In the limit 200 kHz RF bandwidth, 0.5 kbps data bandwidth and -130 dBm sensitivity set the corner for a remarkable tradespace of speed vs. range. With these specs and clear line of sight, well over 100 km range is possible for special configuration (not configurations for everyday use, more for radio amateurs). The narrow bandwidth choices also help range and reliability in the highly-congested 2.4 GHz band.
The Semtech SX-1280 2.4 GHz long-range radio transceiver in ranging mode may use 0.4, 0.8, or 1.6 MHz, relying on a subordinate unit to act as a sort of bent-pipe to relay the signal back with fixed device delay. Without using more advanced techniques to constrain the problem, by
ΔR = c⁄2B
We would expect at best 3e8/(2*1.6e6) = 94 meters range resolution – about a football field or city block length. Assuming a sensor fusion application, this ranging would not replace GPS in and of itself, but would indeed provide an excellent supplement for dense urban areas, such as large malls, warehouse/factory, and parking garages. LTE location accuracy can do significantly better than this due to the typical 5-10 MHz or more bandwidth readily yielding sub-100 m location accuracy. One of the key well-known limits of such low RF-bandwidth wireless location systems as demonstrated by SciVision, Inc. via model and simulation to US Dept. of Transportation personnel is multipath.

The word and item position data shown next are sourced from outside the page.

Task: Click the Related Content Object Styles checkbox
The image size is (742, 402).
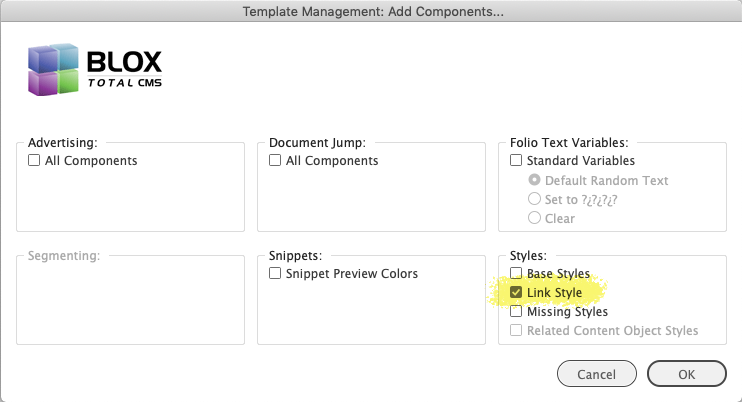Action: point(517,331)
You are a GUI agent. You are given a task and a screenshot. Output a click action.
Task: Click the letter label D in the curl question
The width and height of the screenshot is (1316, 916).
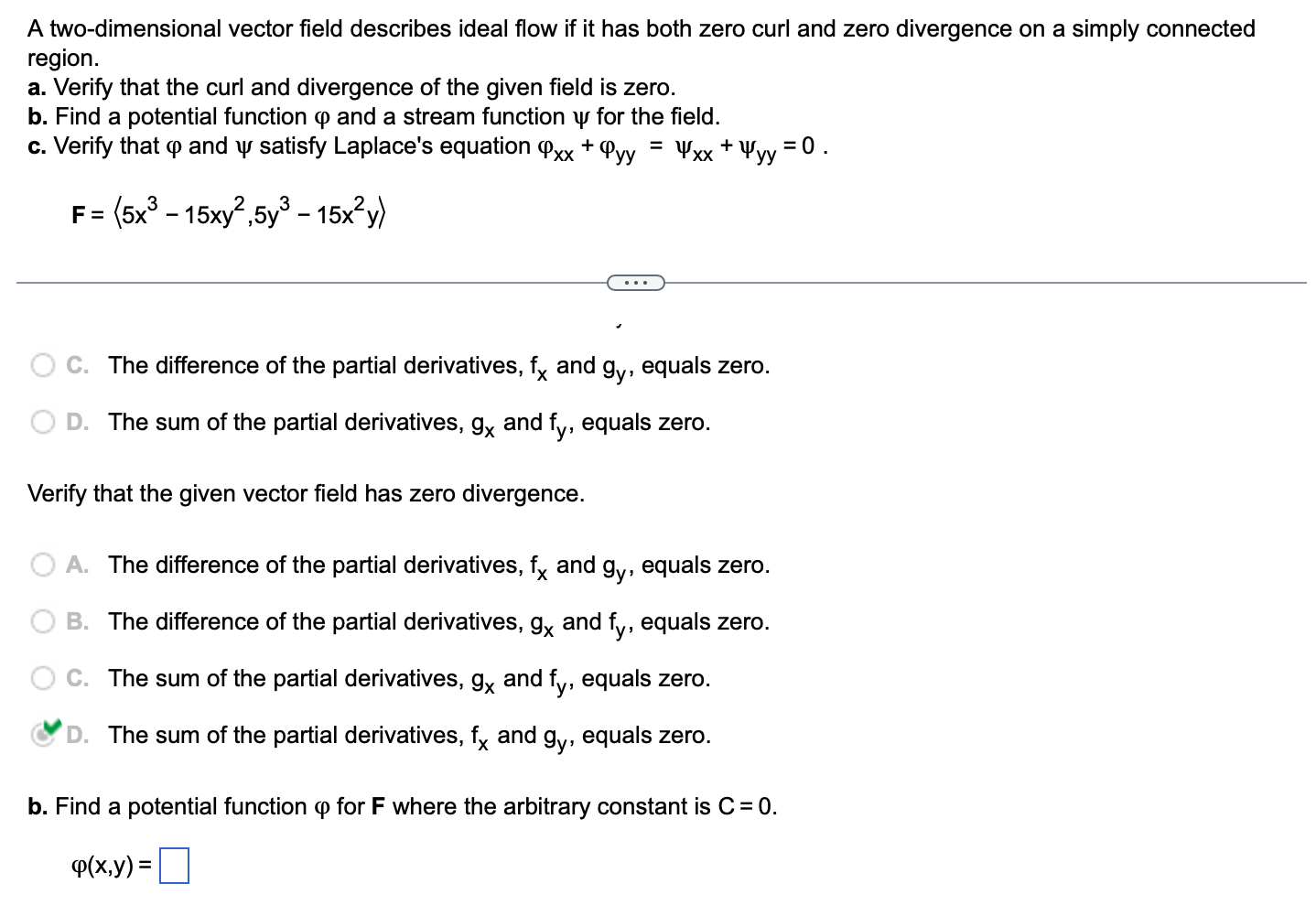click(77, 421)
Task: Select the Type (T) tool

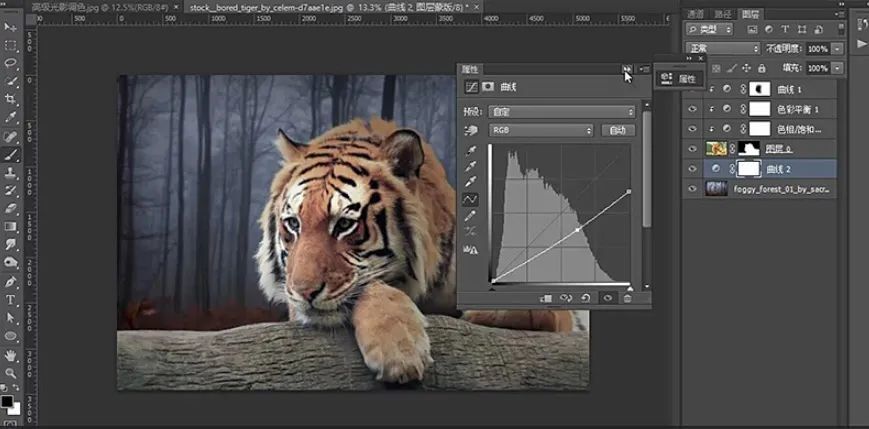Action: (x=11, y=300)
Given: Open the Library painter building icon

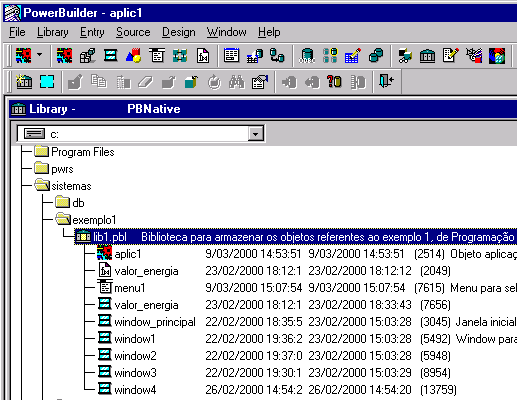Looking at the screenshot, I should click(427, 56).

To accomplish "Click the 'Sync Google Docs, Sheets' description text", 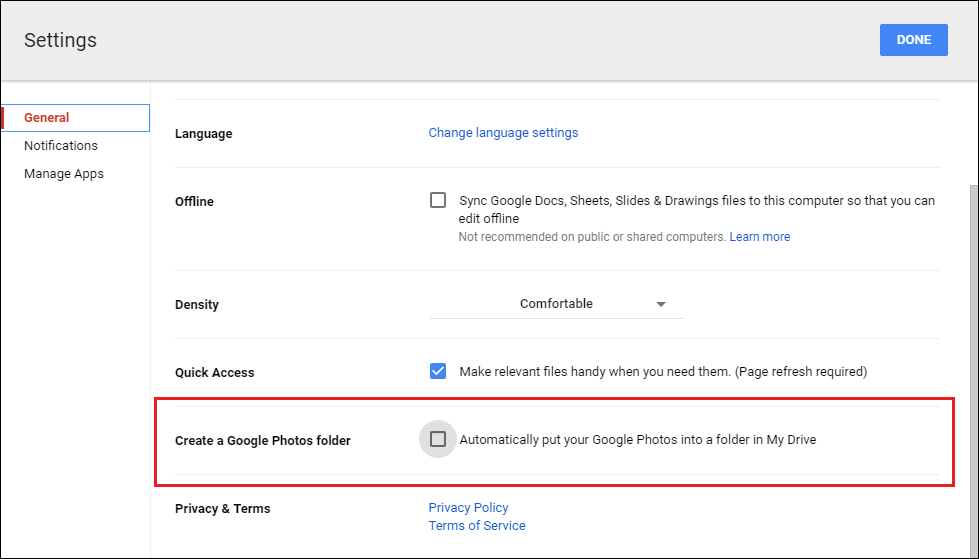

Multipath refers to the cancellations and self-interference causes from slightly time-delayed, strong reflections reaching the receiver. Multipath is often worst in dense urban areas, likewise hindering accuracy of GPS (who hasn’t heard a “recalculating route” message from their GPS navigator in dense downtown areas).
- Exactly one LoRa ranging node can be ranged by the (likely infrastructure) controller at one time.
- An ID number of 8 or more bits is used to uniquely identify nodes in range.
- multiple controller stations improve accuracy (with cost of time)
Only the LoRa controller gets the ranging result (which is communicated to the node).